> Is a goal to make it reasonably human readable?
Yes. More than that, it needs to be reasonable for a human to enter. CQL
is a potential future area of disagreement between SRW and SRU. I think the
SRW community assumes that their client software can manipulate a human
entered query into CQL. The SRU community has no such advantage; their
users must type in a CQL query. As much as possible, we need to make CQL
easy to enter.
> Is a goal to make it very internationally friendly (eg: by
> using numbers
> in preference to symbolic identifiers that mean something in english)?
English is preferable to numbers. Remember, humans will have to type this.
More importantly, non-Z39.50-geeks will have to type this. People who won't
remember the difference between 1016 and 1035. (What was the difference
between them?)
We're going to have a small set of keywords. I'd be please to hear a
suggestion on how we'd internationalize them, but I don't have any
suggestions.
> Do people want to be able to use multiple attribute sets in one query?
Absolutely! But, I've been calling them Index Sets. Multiple Z39.50
attributes will roll up into a single Index ID. Multiple Index ID's roll up
into an Index Set.
> Do people want to be able to take one query and issue it against
> multiple collections without change?
I don't think so. All our queries are explicitly against a single database.
> Is a goal to have a direct mapping to Z39.50 constructs?
I've tried very hard to make this so. I want a trivial gateway between
SRW/SRU and classic Z39.50.
> My personal preferences (influenced no doubt by being English
> speaking)
> is to make it human readable instead of numbers. The field names for
> searching on would be symbolic names (not full text) and would relate
> I guess to metadata standardss.
Yes!
> Note, there is a CQL page up already under ZiNG, but its pretty terse.
> And I would prefer a few things to be different (as always! :-)
>
> To make things concrete, here are some queries:
>
> dc.Title = "Power and Fame"
> dc.Title = ("Power" AND "Fame")
> dc.Contributor = "LOC" AND dc.Subject = "Standards"
> dc.Contributor = "LOC" AND agls.Identifier = "xyzzy"
> bib1.Author, dc.Contributor = "Smith"
>
> Basically, I suggest:
> - Queries are Unicode text (UTF-8 or whatever).
> - All text to be searched to always be inside quotes. This allows new
> reserved words to be added later without breaking old queries.

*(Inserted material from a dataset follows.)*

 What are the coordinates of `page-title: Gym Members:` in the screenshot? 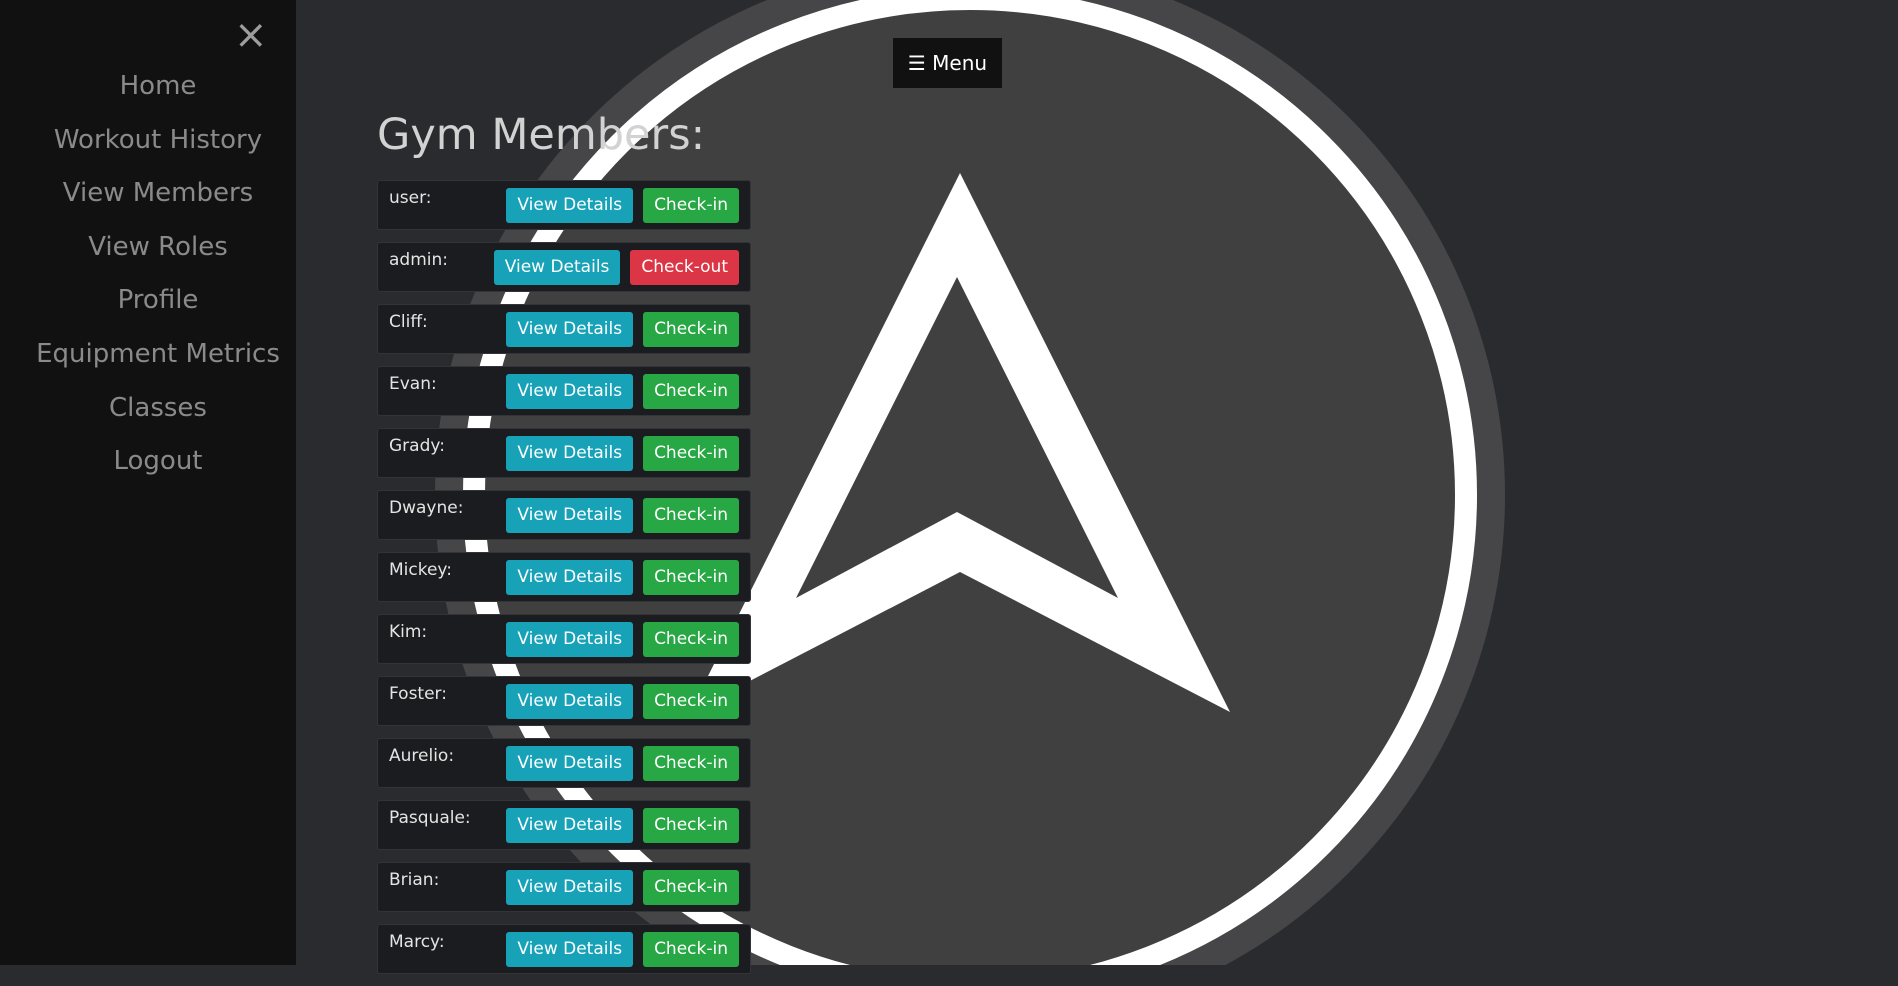 It's located at (542, 135).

Sorry, but the "easily human enterable" argues against this one. Certainly
optional, but not mandatory.
> - All reserved words to be upper case only (debatable).
No, not "EHE".
> - Fields to be searched to be identified by a two-part identifier
> where the first part identifies the scope for the second part.
> Eg: dc.title.
Yes. But for EHE, I'd like to propose that a database might have a default
Index Set which would allow the omition of the Index Set pre-qualifier.
> What I don't know is how to define a set of scope names (are they
> attribute sets? Or just a logical grouping for names? Eg: dublin core
> attributes are defined in the Bib-1 attribute set at present)
Index Sets.
> I am not sure if I would want to use the current exact Z39.50
> attribute sets etc for mapping onto CQL field names. (opinions?)

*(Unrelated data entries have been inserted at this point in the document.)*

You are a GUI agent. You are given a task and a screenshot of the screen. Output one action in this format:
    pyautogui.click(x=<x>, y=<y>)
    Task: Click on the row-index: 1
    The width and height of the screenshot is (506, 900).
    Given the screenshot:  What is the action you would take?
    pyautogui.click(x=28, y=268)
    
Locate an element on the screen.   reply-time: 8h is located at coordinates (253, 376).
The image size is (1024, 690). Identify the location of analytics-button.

Absolutely not. What the creators of Index Sets will need to do is describe
each index in terms of Z39.50 attributes. Then the mapping is available for
gateways.
> Then how to manage the population of field-set names? Should there
> be a central CQL registry of such names? If it can change per server,
> then reusing a query against multiple servers seems doomed.

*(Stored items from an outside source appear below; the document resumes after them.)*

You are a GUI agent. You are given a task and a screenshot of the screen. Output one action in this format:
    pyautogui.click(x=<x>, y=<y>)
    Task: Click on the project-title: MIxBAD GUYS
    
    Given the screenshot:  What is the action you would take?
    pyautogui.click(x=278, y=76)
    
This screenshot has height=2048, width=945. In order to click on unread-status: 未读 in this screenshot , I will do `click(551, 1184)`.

> Should sites be able to define their own new, local sets without
> going to the global registry? Instead of 'dc.Title', should it be
> a URL? That is, dublin core XML namespace URI + DC element name?
> Or should queries be CQL text plus a set of definitions for mapping
> "dc" to "Dublin Core URI" etc.
It goes into Explain. You provide the URL in Explain that points the
user/application to the Index to Attribute Set mapping.
> The pattern match chars don't seem to follow any existing standards.
> (To be more precise, it mixes several existing standards). I would
> stick either to CCL (which is the # and ?) and drop '*'. My rationale
> is I want to map it to Z39.50 easily. Z39.50 has got a CCL regex
> attribute already. I don't mind using a different one - but I think
> its important to be able to map the patterns through to some existing
> syntax in Z39.50.
Fine by me.
> Enough to spark off some conversation?
It's a great start! Now we need some implementation and interoperability!
Ralph
|